● **Task to complete**
Using the records below, write out again exactly the lines that begin at the line containing "Стоимость услуг (700, 590)" and end at the line containing "Acrescenta o parágrafo", and no other lines.

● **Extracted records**
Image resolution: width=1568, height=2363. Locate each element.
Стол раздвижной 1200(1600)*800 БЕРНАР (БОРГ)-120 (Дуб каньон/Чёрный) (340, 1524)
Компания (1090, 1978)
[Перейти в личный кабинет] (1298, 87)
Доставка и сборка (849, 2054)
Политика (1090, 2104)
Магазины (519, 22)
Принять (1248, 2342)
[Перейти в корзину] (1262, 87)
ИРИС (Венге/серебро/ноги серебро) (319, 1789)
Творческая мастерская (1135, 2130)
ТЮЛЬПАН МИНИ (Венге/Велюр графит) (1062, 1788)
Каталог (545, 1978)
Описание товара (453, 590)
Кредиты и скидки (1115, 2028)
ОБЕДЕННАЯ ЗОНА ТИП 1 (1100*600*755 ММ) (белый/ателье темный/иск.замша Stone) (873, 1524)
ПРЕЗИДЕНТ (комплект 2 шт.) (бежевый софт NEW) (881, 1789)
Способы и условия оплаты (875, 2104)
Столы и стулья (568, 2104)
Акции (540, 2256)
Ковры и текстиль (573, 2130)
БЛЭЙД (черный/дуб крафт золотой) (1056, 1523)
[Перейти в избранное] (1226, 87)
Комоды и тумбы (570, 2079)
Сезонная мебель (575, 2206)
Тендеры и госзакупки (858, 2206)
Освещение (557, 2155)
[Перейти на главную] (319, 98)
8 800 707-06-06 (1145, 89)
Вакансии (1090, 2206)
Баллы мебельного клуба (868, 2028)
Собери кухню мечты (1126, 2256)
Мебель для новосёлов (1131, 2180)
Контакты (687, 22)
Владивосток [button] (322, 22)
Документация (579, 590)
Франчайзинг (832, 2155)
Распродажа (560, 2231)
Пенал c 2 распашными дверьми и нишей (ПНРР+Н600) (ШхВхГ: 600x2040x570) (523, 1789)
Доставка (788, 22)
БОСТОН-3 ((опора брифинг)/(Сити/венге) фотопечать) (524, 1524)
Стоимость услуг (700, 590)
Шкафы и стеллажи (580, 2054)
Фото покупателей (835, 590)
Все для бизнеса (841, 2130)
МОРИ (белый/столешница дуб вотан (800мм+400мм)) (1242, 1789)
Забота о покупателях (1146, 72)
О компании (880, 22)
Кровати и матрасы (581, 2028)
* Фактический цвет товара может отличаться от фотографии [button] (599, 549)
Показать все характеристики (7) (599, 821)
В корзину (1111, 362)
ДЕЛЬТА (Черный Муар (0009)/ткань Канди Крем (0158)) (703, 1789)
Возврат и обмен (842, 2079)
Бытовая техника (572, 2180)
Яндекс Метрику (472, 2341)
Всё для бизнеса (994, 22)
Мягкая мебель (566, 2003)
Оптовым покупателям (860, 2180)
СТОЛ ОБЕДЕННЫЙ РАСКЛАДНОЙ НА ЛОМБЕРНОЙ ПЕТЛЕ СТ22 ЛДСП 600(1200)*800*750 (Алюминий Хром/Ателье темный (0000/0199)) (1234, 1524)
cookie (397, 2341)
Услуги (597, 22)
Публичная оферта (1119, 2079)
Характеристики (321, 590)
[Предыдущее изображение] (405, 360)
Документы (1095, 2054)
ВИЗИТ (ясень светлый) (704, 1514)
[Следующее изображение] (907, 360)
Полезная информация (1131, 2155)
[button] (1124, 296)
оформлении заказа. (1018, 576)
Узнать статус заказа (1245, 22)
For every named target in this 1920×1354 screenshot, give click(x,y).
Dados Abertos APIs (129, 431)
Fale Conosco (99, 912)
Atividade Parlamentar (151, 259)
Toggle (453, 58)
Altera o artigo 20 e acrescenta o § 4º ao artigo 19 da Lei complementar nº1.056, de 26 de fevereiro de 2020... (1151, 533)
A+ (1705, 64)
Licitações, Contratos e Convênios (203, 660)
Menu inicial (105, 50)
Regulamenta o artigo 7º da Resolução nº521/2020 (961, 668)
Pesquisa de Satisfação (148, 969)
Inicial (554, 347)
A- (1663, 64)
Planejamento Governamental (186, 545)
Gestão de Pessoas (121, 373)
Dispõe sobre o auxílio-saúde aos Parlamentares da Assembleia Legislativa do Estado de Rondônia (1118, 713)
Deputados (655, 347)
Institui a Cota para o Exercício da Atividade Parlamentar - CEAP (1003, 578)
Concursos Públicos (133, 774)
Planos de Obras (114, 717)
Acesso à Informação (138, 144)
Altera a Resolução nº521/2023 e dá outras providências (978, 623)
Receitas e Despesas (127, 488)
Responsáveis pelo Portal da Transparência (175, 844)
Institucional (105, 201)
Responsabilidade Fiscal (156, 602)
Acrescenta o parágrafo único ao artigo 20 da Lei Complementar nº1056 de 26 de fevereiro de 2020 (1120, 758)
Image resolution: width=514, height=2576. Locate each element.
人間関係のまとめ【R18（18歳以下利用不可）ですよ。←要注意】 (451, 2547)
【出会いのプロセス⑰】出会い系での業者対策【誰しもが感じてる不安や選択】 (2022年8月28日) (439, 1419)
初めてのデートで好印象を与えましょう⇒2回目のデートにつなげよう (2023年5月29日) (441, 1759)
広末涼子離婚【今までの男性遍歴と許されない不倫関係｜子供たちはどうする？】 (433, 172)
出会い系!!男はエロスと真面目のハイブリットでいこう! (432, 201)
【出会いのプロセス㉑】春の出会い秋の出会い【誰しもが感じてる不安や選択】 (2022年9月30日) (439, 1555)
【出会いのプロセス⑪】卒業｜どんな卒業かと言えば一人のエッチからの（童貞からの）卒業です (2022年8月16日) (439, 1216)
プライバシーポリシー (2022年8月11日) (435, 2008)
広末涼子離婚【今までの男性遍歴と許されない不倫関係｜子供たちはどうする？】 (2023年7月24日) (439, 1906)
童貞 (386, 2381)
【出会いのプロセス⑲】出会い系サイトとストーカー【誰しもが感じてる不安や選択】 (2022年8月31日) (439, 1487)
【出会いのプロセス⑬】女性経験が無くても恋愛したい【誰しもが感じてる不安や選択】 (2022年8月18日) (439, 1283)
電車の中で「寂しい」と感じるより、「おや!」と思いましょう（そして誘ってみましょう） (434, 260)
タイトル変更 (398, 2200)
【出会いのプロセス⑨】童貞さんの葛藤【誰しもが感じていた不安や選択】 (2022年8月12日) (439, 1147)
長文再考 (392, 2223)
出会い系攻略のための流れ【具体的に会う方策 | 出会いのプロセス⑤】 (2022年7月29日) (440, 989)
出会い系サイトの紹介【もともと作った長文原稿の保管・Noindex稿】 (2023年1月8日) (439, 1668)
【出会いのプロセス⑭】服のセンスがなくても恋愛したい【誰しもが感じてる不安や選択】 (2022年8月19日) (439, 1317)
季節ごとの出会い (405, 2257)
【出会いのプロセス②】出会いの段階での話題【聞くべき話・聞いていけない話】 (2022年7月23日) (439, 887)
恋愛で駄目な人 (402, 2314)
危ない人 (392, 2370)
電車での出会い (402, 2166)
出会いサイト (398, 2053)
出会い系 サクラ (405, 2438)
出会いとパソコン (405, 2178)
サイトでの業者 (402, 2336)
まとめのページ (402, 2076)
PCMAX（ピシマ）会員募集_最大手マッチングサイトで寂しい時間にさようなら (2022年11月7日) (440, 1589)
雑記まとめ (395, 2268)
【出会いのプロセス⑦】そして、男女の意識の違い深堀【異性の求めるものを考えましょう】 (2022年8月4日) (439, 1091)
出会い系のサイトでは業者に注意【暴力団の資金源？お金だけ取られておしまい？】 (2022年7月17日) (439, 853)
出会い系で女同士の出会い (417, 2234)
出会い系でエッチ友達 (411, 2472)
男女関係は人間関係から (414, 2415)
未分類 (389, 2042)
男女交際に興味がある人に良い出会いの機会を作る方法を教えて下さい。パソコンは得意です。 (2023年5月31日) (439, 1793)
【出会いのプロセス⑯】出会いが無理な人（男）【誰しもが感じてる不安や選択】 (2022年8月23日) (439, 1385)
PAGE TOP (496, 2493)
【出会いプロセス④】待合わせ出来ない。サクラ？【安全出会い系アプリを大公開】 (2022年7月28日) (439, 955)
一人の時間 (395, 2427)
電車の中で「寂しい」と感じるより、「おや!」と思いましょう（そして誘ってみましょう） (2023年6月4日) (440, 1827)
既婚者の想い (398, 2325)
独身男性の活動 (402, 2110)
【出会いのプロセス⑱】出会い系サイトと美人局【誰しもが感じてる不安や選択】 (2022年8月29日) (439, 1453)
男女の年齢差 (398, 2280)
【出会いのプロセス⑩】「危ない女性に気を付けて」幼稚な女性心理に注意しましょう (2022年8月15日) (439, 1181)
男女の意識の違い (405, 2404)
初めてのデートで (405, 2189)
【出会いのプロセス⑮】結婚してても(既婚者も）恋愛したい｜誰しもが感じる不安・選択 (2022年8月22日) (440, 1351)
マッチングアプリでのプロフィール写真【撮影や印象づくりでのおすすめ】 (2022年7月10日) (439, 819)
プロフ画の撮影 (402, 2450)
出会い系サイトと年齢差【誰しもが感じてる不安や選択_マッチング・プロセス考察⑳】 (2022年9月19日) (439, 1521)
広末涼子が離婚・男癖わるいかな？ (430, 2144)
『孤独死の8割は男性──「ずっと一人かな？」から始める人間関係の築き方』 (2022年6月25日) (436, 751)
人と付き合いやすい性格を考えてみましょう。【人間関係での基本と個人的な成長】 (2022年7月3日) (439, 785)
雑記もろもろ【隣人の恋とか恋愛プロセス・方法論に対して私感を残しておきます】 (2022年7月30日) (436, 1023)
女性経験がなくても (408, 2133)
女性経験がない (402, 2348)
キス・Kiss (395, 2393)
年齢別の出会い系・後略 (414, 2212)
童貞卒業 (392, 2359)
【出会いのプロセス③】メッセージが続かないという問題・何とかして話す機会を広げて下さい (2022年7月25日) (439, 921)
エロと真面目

● **Response to the task**
Стоимость услуг (700, 590)
Шкафы и стеллажи (580, 2054)
Фото покупателей (835, 590)
Все для бизнеса (841, 2130)
МОРИ (белый/столешница дуб вотан (800мм+400мм)) (1242, 1789)
Забота о покупателях (1146, 72)
О компании (880, 22)
Кровати и матрасы (581, 2028)
* Фактический цвет товара может отличаться от фотографии [button] (599, 549)
Показать все характеристики (7) (599, 821)
В корзину (1111, 362)
ДЕЛЬТА (Черный Муар (0009)/ткань Канди Крем (0158)) (703, 1789)
Возврат и обмен (842, 2079)
Бытовая техника (572, 2180)
Яндекс Метрику (472, 2341)
Всё для бизнеса (994, 22)
Мягкая мебель (566, 2003)
Оптовым покупателям (860, 2180)
СТОЛ ОБЕДЕННЫЙ РАСКЛАДНОЙ НА ЛОМБЕРНОЙ ПЕТЛЕ СТ22 ЛДСП 600(1200)*800*750 (Алюминий Хром/Ателье темный (0000/0199)) (1234, 1524)
cookie (397, 2341)
Услуги (597, 22)
Публичная оферта (1119, 2079)
Характеристики (321, 590)
[Предыдущее изображение] (405, 360)
Документы (1095, 2054)
ВИЗИТ (ясень светлый) (704, 1514)
[Следующее изображение] (907, 360)
Полезная информация (1131, 2155)
[button] (1124, 296)
оформлении заказа. (1018, 576)
Узнать статус заказа (1245, 22)
For every named target in this 1920×1354 screenshot, give click(x,y).
Dados Abertos APIs (129, 431)
Fale Conosco (99, 912)
Atividade Parlamentar (151, 259)
Toggle (453, 58)
Altera o artigo 20 e acrescenta o § 4º ao artigo 19 da Lei complementar nº1.056, de 26 de fevereiro de 2020... (1151, 533)
A+ (1705, 64)
Licitações, Contratos e Convênios (203, 660)
Menu inicial (105, 50)
Regulamenta o artigo 7º da Resolução nº521/2020 (961, 668)
Pesquisa de Satisfação (148, 969)
Inicial (554, 347)
A- (1663, 64)
Planejamento Governamental (186, 545)
Gestão de Pessoas (121, 373)
Dispõe sobre o auxílio-saúde aos Parlamentares da Assembleia Legislativa do Estado de Rondônia (1118, 713)
Deputados (655, 347)
Institui a Cota para o Exercício da Atividade Parlamentar - CEAP (1003, 578)
Concursos Públicos (133, 774)
Planos de Obras (114, 717)
Acesso à Informação (138, 144)
Altera a Resolução nº521/2023 e dá outras providências (978, 623)
Receitas e Despesas (127, 488)
Responsáveis pelo Portal da Transparência (175, 844)
Institucional (105, 201)
Responsabilidade Fiscal (156, 602)
Acrescenta o parágrafo único ao artigo 20 da Lei Complementar nº1056 de 26 de fevereiro de 2020 (1120, 758)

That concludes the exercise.